# intersting night at work.would lke a womans opinion



## antisocialcreep (May 13, 2011)

without divulging too many details in the interest of speed and privacy...
last night i was at work when a lady walks in and wants my services, attractive, well dressed, about 35. i ask her to fill out all of the necessary papers and she is unable to provide me with certain items. i politely let her know that if she can not provide the information i would be unable to help her. she then asks me if we could speak somewhere without an audience. when we stepped into one of our offices she proceeds to immediately remove her dress.... i sit down in my chair and just try to process what was happening. she approaches me bends over to rub 'me' and tells me i can do anything i want to her AND!!! she will pay double the quoted price..... it took everything i had to decline the woman standing naked in front of me with a damn fine rack job, smoking hot body, and first full of cash.(if i were to get caught i would lose my job for doing what she asked, otherwise...im no a saint) sounds straight out of a 70's porno script,huh? these things do actually happen some what frequently in my line of work. my question is this:
is this type of thing a normal behavior for most women? one of those times that women know that no one else will ever know and they can do dirty things with the huge mean looking guy?
as i have said, things like this do happen often enough. the demographic of women covers the board, some are very high end professionals some are strippers, some married ,some single . just figured i would ask and see if i couldnt get a straight answer.


----------



## Built (May 13, 2011)

Um, wow.
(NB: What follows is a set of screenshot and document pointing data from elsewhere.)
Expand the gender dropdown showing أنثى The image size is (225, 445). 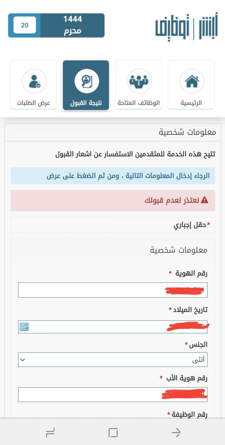[x=113, y=360]
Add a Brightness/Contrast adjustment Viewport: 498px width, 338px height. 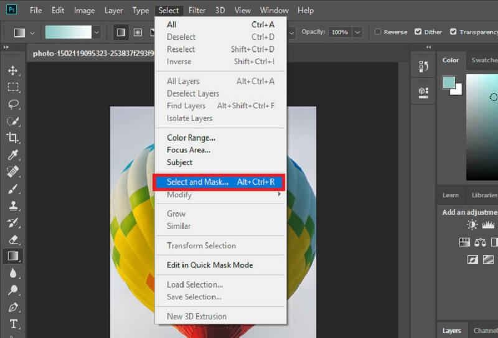click(472, 225)
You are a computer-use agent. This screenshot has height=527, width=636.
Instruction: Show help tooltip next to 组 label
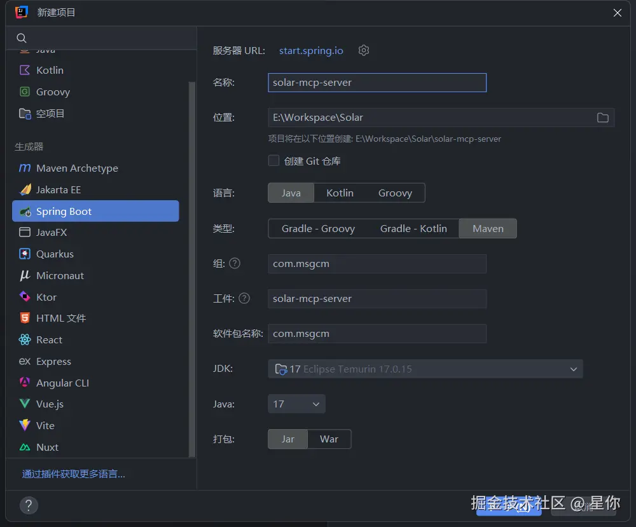pos(235,263)
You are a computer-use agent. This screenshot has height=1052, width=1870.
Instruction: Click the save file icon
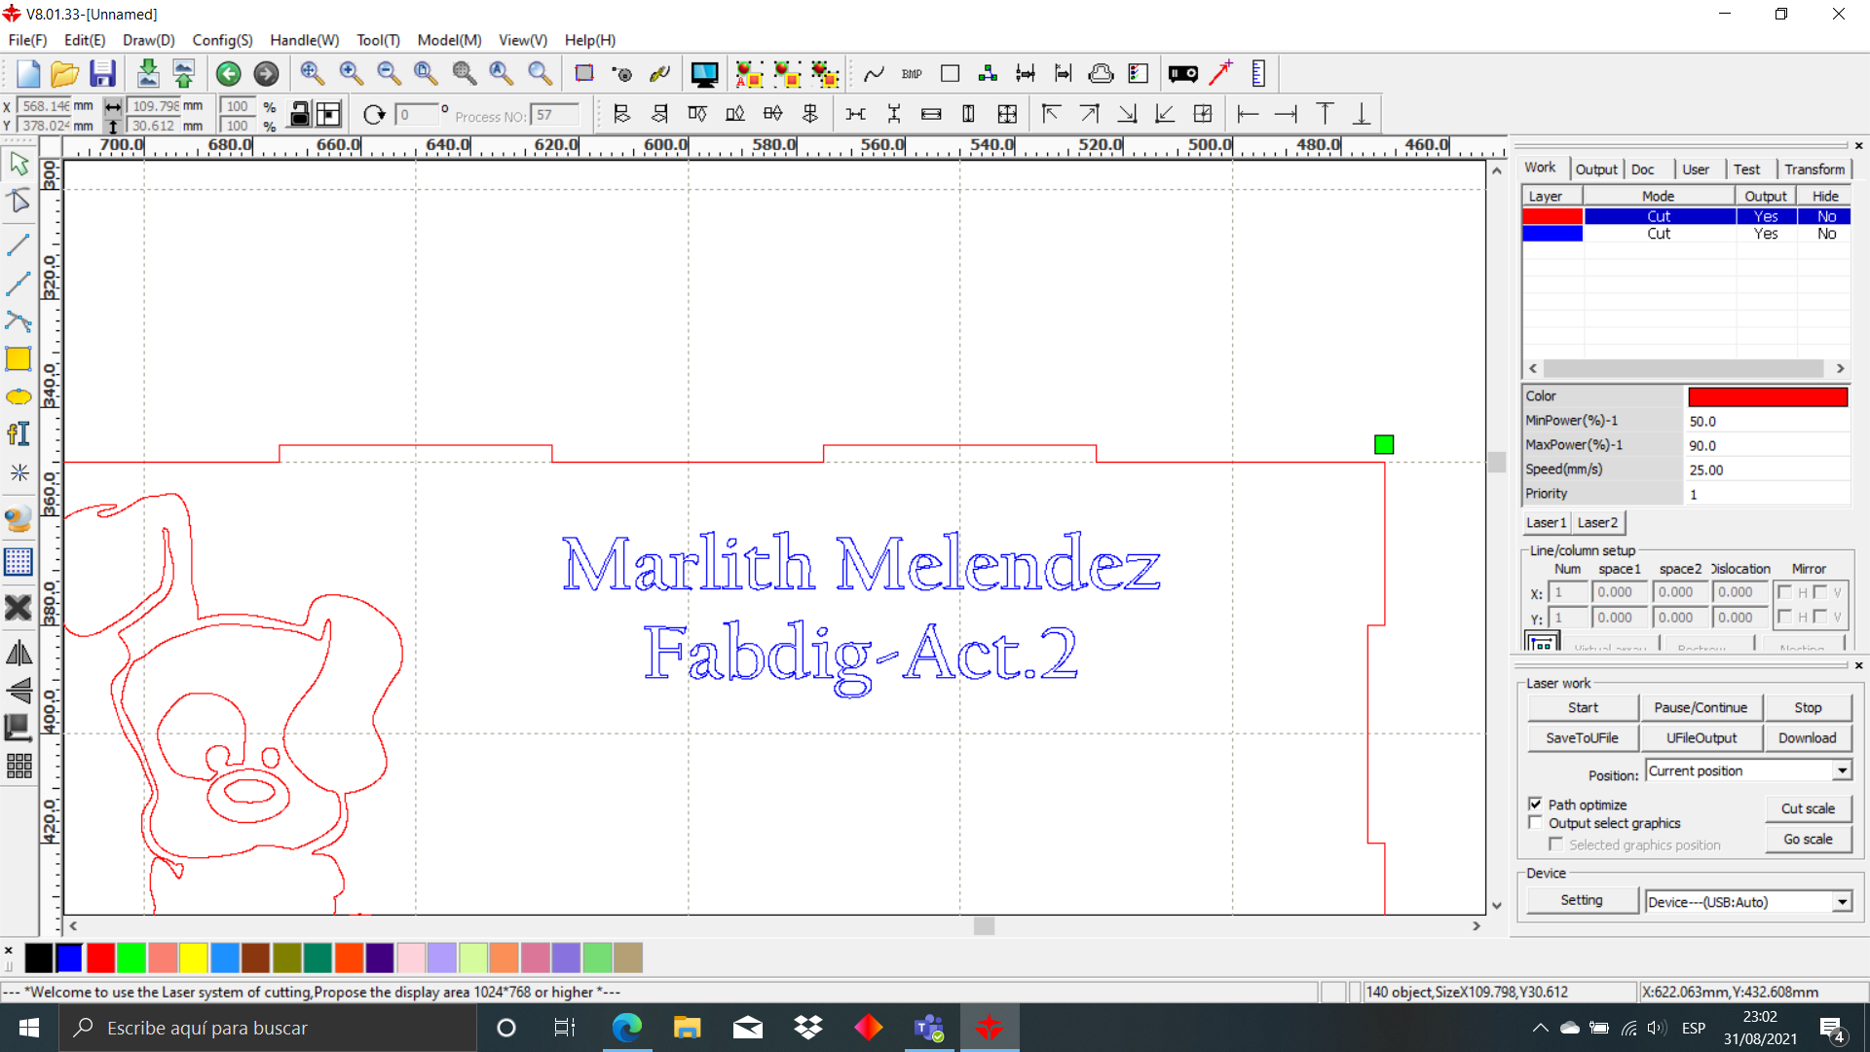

What is your line of work?


----------



## antisocialcreep (May 13, 2011)

im a professional scum bag. seriously though similar shit happens bout once a month or bi-monthly


----------



## yerg (May 14, 2011)

Im a tattoo artist.  this happens occasionally!!! lol


----------



## sassy69 (May 14, 2011)

I'm thinking unless you've got some damn high business ethics or these pieces of requried information that she can't pony up are federally regulated or something.  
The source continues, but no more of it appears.